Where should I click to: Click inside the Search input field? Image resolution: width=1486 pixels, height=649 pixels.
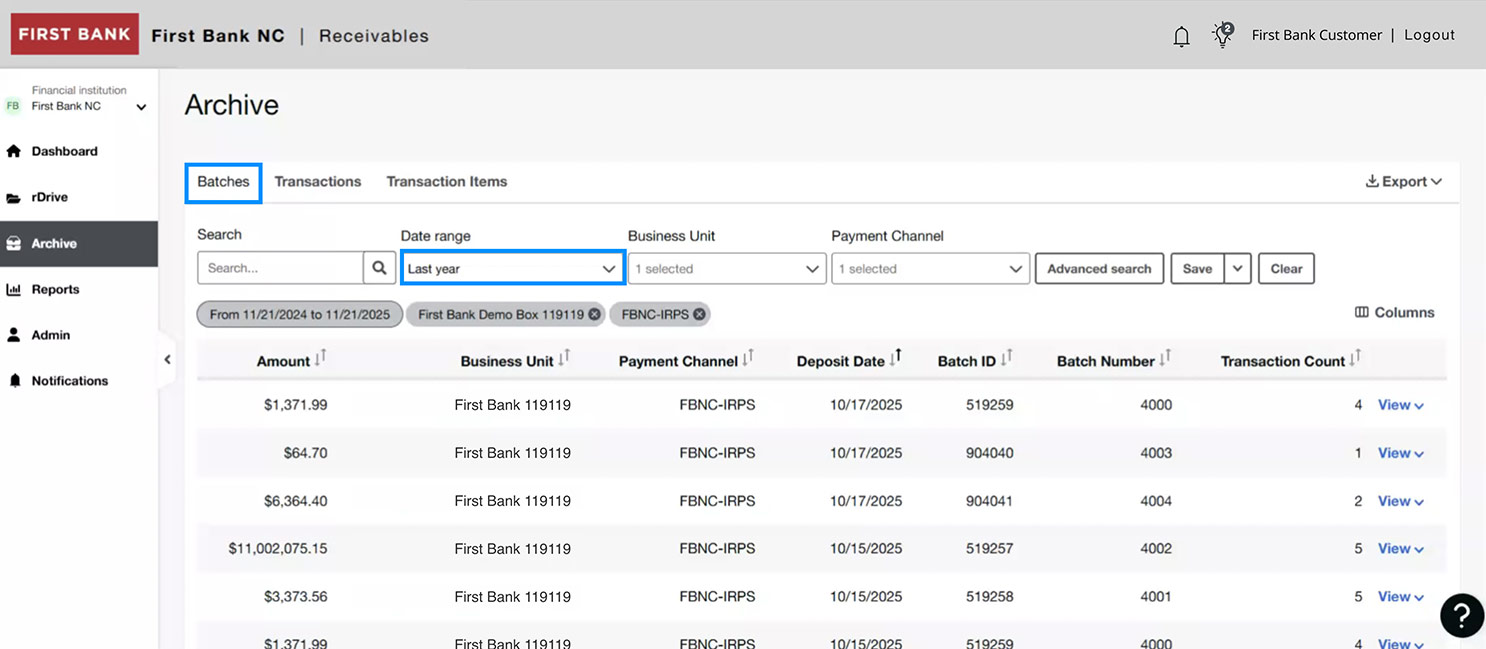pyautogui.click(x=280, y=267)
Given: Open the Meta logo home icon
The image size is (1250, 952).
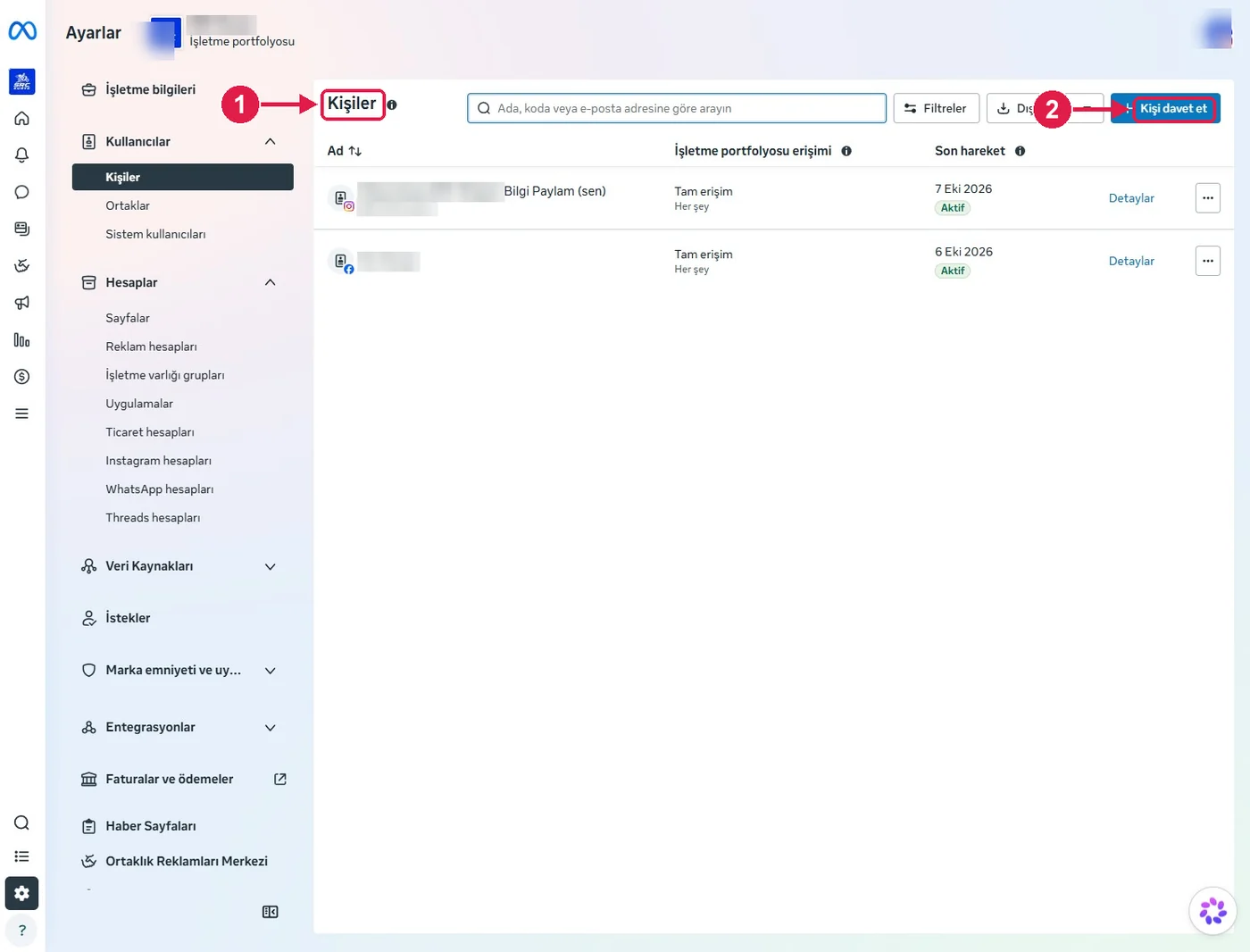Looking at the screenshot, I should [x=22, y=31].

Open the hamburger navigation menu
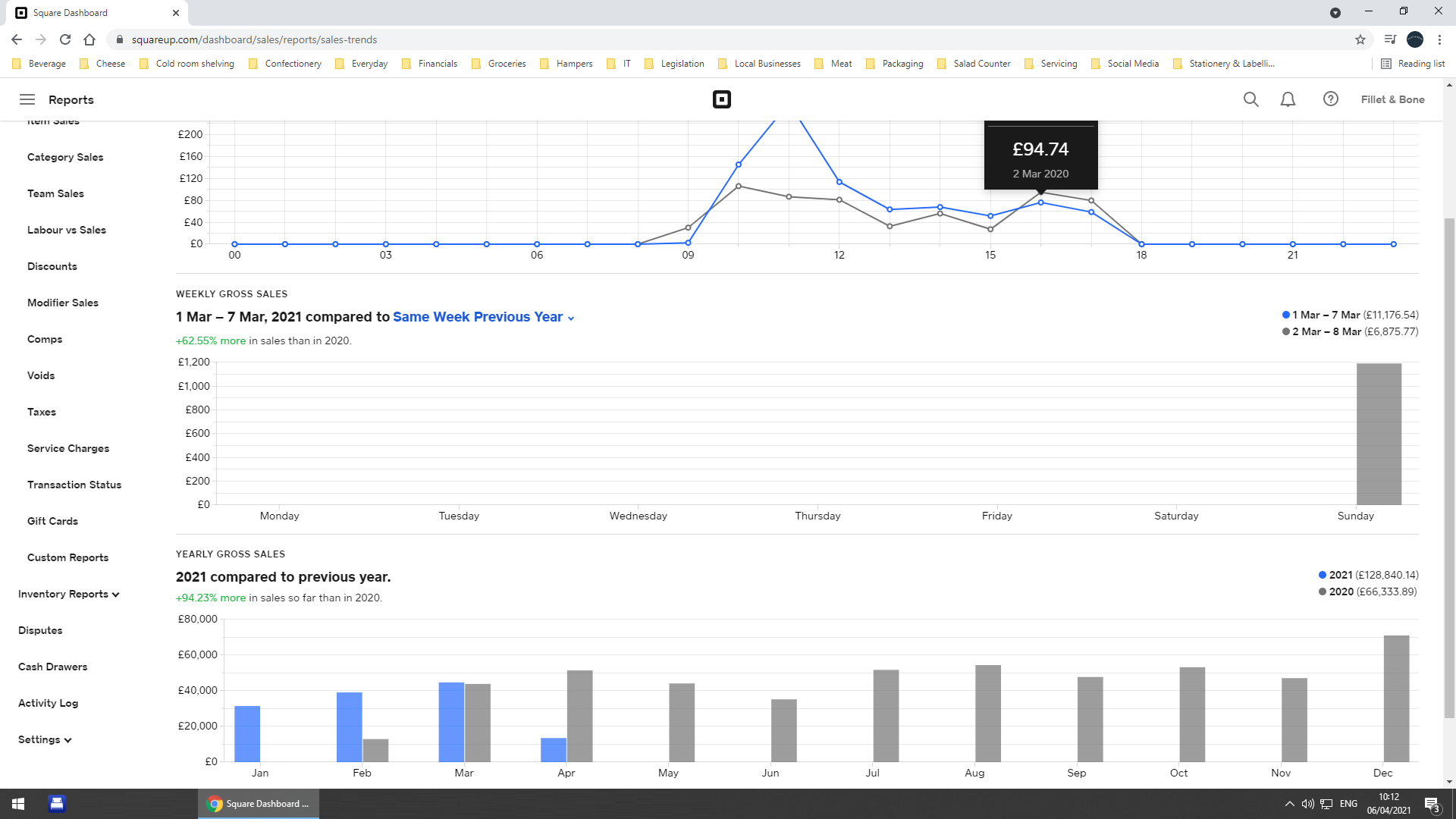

......

§ Exercise aim
Rewrite all the entries above, replacing "Open" with "Select" wherever it occurs and keeping everything else the same. Leave out the pictures.

§ Reply to the task
Where should I click to: Click inside the Search input field? Image resolution: width=1486 pixels, height=649 pixels.
pyautogui.click(x=280, y=267)
Given: Select the Meta logo home icon
The image size is (1250, 952).
Looking at the screenshot, I should [x=22, y=31].

Select the hamburger navigation menu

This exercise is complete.